Now that you know what to watch out for, here is what a properly managed account should feel like from the inside.

You should receive monthly reports that clearly show cost per lead, conversion volume, ROAS, and a plain-English explanation of what happened and what changes were made. You should be able to see your account at any time and find a detailed change history that shows regular, thoughtful activity. You should know exactly who is working on your campaigns. You should own your account outright. And when you ask questions, you should get direct, informed answers — not deflection or jargon.

The relationship between a business and a Google Ads agency should feel like a genuine partnership. The agency should care about your results because your results are the proof of their work. When that dynamic is working properly, Google Ads stops feeling like an expensive gamble and starts feeling like one of the most reliable growth channels your business has.


Frequently Asked Questions

How do I know if my Google Ads agency is doing a good job?

The clearest sign is that your campaigns are generating a return that justifies the combined cost of ad spend and management fees — and that you can see exactly how that return is being calculated. Beyond the numbers, a good agency communicates proactively, makes regular changes to your account, and can clearly explain every decision they are making on your behalf.

What should a Google Ads agency report on every month?

At a minimum, monthly reporting should cover cost per lead or cost per acquisition, total conversions, conversion rate, return on ad spend, budget utilization, and a summary of changes made and what the plan is for the next month.
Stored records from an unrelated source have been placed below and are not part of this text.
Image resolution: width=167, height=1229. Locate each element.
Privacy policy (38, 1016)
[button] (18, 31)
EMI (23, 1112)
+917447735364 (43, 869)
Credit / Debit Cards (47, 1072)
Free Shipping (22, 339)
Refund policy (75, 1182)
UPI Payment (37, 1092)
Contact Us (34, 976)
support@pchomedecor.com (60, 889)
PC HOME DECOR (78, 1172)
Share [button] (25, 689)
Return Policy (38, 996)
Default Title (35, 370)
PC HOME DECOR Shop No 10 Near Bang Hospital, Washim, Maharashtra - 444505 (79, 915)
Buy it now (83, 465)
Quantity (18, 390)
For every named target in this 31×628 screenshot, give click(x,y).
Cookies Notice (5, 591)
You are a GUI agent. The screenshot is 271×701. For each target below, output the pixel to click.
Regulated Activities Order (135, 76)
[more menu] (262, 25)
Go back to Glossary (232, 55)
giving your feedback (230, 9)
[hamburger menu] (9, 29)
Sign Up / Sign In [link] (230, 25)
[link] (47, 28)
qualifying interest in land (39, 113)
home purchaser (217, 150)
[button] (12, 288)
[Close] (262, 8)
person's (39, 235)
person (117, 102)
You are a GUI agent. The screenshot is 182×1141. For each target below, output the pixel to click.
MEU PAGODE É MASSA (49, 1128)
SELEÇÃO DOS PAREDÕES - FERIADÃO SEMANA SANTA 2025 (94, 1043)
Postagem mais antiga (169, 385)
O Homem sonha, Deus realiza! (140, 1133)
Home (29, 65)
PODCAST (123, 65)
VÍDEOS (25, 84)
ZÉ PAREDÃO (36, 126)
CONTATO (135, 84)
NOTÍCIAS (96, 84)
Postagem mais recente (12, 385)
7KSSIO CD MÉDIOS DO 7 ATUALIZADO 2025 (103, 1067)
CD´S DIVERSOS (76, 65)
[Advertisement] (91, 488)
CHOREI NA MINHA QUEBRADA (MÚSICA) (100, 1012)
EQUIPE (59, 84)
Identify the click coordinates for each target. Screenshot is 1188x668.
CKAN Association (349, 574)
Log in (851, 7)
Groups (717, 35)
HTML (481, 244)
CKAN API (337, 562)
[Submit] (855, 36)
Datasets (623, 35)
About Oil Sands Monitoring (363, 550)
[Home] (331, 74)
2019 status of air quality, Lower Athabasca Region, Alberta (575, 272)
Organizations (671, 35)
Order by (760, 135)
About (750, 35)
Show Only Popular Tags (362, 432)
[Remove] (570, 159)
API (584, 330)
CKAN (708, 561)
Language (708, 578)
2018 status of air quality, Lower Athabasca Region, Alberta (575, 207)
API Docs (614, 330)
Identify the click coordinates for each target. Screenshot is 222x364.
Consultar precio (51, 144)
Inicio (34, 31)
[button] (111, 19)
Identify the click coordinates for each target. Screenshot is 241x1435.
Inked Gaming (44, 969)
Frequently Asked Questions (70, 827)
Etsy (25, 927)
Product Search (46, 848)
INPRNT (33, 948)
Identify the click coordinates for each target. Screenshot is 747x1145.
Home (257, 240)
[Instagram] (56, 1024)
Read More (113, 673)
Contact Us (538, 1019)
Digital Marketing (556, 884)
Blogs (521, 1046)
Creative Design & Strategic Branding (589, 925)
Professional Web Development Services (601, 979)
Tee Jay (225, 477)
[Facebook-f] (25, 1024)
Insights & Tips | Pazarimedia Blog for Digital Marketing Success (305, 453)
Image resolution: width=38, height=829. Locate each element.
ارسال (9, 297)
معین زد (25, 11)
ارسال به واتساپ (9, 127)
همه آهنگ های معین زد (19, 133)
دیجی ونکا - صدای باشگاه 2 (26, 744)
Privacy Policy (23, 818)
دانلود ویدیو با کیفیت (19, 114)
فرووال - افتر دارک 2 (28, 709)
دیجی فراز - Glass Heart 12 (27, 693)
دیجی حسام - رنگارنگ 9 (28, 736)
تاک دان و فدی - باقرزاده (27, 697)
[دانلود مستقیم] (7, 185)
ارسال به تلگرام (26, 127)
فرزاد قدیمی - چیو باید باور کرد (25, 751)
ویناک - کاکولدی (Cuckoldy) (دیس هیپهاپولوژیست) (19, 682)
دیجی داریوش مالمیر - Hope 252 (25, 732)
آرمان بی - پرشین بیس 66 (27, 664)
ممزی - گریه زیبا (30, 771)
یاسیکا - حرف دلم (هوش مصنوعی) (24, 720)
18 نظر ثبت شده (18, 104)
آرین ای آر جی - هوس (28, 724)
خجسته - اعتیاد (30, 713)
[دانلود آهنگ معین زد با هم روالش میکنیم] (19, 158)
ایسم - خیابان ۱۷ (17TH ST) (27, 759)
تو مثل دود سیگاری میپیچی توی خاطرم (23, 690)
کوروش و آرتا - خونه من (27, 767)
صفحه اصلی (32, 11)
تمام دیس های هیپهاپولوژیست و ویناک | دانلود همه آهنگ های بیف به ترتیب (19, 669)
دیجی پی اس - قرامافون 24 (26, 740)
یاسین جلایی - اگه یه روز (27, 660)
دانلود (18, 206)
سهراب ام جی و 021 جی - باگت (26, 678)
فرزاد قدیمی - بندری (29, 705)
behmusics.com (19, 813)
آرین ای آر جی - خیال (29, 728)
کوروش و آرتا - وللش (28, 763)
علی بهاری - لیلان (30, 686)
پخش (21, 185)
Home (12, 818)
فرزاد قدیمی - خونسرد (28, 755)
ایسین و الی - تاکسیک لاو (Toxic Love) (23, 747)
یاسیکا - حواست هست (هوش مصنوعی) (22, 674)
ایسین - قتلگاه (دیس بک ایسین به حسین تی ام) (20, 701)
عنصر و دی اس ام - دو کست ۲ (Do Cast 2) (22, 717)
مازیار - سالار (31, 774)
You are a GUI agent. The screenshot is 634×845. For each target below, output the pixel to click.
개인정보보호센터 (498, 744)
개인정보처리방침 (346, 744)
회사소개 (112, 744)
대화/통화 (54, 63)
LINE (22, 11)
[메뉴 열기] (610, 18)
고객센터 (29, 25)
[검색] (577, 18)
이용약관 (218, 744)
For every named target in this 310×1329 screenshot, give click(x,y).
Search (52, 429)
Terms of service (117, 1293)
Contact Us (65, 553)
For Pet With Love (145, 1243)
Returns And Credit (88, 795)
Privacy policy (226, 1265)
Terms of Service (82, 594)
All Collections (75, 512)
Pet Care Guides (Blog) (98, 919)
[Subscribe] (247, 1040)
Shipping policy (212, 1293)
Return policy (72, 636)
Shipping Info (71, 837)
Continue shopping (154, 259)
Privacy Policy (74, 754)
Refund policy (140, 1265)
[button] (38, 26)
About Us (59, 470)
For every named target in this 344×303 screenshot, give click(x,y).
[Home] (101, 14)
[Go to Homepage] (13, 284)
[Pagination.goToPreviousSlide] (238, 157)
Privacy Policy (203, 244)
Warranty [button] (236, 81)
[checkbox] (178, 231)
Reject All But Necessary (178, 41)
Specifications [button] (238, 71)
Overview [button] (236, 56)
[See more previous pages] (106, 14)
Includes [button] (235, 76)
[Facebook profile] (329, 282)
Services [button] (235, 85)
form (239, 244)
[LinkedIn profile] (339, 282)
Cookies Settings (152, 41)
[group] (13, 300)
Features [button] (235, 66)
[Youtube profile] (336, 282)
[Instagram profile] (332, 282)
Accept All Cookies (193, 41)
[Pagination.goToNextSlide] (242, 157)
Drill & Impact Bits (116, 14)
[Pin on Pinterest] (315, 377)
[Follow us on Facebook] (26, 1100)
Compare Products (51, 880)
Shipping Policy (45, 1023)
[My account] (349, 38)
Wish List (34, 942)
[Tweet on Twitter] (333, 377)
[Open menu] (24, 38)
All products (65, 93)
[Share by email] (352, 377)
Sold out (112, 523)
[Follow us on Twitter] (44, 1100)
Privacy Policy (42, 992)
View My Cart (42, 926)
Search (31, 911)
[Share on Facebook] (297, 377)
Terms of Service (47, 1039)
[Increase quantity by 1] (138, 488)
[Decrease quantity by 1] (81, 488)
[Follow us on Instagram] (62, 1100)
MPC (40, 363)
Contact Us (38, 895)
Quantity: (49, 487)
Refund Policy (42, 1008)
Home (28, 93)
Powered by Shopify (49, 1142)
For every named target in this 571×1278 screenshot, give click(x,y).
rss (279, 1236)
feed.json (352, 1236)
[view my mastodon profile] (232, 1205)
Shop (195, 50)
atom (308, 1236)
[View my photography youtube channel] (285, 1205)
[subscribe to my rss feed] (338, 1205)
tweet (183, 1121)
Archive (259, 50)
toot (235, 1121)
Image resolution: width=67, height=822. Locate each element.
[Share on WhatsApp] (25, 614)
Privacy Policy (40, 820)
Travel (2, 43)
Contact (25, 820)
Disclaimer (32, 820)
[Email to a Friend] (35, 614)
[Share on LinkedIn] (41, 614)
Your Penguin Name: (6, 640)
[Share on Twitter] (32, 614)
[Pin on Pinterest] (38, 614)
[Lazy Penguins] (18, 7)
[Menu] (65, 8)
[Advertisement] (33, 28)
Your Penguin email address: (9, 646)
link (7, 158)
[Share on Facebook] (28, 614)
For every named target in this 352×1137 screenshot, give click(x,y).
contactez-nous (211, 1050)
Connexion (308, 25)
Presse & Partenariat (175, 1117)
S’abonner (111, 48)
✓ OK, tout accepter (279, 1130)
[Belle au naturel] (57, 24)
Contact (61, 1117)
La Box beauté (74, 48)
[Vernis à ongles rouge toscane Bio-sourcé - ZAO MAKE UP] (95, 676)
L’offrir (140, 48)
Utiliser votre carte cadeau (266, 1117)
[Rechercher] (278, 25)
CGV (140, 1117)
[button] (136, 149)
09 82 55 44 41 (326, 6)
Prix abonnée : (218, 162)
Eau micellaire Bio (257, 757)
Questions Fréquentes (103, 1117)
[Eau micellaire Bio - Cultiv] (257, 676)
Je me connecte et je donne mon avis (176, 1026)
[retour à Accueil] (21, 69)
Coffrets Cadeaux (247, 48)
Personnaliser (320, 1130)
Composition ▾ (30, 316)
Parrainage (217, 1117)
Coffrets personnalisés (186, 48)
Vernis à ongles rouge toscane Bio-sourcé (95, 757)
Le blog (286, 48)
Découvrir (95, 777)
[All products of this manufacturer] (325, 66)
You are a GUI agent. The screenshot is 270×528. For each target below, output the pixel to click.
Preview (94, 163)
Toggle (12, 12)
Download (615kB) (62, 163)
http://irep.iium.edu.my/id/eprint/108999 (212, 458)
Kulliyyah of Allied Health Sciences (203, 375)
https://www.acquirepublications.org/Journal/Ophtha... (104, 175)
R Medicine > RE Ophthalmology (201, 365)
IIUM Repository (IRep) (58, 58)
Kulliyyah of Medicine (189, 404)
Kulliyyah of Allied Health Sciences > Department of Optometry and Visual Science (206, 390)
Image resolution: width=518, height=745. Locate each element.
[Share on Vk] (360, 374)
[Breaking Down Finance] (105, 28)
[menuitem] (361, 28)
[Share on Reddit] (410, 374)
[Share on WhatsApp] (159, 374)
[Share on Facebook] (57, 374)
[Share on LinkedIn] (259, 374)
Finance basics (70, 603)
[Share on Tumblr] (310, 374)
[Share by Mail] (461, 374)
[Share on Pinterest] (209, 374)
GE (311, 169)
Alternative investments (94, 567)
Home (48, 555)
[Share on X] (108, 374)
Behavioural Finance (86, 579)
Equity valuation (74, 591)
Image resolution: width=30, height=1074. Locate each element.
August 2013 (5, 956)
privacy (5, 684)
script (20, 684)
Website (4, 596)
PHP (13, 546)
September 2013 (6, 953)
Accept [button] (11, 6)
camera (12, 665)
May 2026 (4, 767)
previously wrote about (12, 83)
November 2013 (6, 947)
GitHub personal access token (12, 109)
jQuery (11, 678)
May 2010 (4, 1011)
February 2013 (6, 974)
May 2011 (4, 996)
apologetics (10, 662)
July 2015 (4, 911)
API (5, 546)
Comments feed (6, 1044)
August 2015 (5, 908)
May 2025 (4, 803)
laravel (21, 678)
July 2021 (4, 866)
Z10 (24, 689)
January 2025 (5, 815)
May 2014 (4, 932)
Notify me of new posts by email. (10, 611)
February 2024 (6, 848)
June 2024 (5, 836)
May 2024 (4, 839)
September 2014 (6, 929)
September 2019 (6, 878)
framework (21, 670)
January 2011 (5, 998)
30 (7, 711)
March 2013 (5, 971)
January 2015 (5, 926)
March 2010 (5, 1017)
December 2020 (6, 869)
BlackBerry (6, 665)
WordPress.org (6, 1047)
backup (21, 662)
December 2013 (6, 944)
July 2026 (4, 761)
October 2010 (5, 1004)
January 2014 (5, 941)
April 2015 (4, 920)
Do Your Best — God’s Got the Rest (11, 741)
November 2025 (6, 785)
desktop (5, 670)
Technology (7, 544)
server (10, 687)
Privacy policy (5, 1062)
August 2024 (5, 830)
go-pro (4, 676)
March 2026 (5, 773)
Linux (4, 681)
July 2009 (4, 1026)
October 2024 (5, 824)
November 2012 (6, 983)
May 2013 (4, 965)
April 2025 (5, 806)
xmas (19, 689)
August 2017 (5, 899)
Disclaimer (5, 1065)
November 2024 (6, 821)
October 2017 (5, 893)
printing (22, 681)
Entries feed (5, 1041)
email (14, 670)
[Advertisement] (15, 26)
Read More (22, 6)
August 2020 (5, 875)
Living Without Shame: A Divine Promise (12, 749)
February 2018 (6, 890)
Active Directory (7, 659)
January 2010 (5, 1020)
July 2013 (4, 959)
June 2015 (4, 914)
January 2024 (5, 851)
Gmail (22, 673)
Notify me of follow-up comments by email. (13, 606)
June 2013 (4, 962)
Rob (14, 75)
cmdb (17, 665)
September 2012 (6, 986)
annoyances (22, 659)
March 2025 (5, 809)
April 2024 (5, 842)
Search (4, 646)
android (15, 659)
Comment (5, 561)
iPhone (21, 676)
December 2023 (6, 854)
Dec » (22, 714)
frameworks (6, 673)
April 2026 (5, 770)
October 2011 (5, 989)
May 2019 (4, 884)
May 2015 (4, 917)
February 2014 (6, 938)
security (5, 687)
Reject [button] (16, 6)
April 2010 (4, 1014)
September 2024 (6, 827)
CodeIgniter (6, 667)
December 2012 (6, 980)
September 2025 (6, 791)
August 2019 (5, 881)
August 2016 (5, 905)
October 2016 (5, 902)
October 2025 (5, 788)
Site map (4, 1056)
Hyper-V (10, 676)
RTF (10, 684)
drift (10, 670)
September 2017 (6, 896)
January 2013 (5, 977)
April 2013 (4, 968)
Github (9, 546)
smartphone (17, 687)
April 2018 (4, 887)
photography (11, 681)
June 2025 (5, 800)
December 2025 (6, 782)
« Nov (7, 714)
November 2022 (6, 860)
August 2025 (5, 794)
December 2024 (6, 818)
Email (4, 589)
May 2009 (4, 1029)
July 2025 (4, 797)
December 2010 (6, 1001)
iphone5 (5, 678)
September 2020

Reports that focus primarily on impressions and clicks without tying performance to actual business outcomes are not sufficient.

Is it normal for a Google Ads agency to manage my account under their own login?

No. Your Google Ads account should always be created and owned under your own business credentials. You should have full admin access at all times. Some agencies do operate this way, but it leaves you vulnerable to losing all your campaign data and history if you ever decide to switch. Always confirm account ownership in writing before you sign anything.

How often should a Google Ads agency be making changes to my account?

Active management means meaningful changes every month at minimum — and for larger or more competitive accounts, changes should be happening weekly. These include ad copy tests, keyword refinements, bid adjustments, negative keyword updates, and audience optimizations. Very little change history is a sign of neglect.

What should I do if I think my agency is wasting my budget?

Start by requesting a full account review and asking them to walk you through the search terms report, the conversion tracking setup, and the change history. If the answers are unsatisfactory or you feel like important things are being glossed over, it may be worth getting an independent account audit from a third-party specialist before making a decision.

Can I switch Google Ads agencies without losing my data?

Yes — as long as you own your account. If the account is in your name with you as the admin, switching is straightforward. You simply remove the old agency's access and grant it to the new one. All your campaign history, conversion data, and audience lists remain intact. This is why account ownership is so important to establish from the very beginning.


Final Thoughts

Hiring a Google Ads agency is a significant investment. You deserve to know that your money is being spent carefully, your campaigns are being managed actively, and the results you are seeing are real and accurately measured.

The warning signs in this guide are not rare edge cases. They are common patterns that show up in accounts across all industries and budget levels. Knowing what to look for puts you in a far stronger position — whether you are evaluating your current agency or deciding whether to hire a new one.

If something feels off with how your campaigns are being managed, trust that instinct. Ask the hard questions. Look at your own account data. A good agency will welcome the scrutiny. One that does not is probably the kind you should be walking away from.